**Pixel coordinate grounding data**
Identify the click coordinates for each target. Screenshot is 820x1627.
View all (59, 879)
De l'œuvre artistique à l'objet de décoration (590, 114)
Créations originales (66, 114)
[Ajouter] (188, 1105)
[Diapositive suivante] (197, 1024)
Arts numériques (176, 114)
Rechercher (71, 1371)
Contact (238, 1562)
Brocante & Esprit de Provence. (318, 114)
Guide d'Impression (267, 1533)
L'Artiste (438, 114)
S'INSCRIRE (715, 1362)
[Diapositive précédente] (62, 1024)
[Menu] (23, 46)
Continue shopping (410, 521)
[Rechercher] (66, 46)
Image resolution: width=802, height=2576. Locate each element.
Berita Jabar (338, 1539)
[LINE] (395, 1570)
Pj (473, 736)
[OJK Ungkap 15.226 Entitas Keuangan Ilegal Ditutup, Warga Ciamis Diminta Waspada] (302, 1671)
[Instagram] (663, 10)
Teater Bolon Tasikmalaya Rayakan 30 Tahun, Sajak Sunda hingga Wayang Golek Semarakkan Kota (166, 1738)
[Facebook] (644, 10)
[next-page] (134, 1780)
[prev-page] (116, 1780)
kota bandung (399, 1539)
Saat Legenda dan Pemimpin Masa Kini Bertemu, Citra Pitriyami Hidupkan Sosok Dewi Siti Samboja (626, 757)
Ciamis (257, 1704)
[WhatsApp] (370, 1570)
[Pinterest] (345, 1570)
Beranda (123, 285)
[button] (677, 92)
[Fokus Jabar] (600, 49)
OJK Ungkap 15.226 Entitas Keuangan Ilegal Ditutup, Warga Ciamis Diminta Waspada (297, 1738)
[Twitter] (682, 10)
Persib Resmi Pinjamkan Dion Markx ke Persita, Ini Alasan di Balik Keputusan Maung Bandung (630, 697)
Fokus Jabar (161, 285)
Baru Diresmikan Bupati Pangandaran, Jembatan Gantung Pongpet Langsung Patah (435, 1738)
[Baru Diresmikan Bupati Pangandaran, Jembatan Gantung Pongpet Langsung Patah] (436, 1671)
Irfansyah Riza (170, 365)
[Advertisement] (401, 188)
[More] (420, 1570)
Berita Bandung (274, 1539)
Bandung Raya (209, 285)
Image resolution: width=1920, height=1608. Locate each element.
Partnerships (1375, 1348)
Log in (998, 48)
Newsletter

**TASK BRIEF**
Copy each line containing the word "resolution" from the data.

**RESPONSE**
Image resolution: width=802, height=2576. Locate each element.
Image resolution: width=1920, height=1608. Locate each element.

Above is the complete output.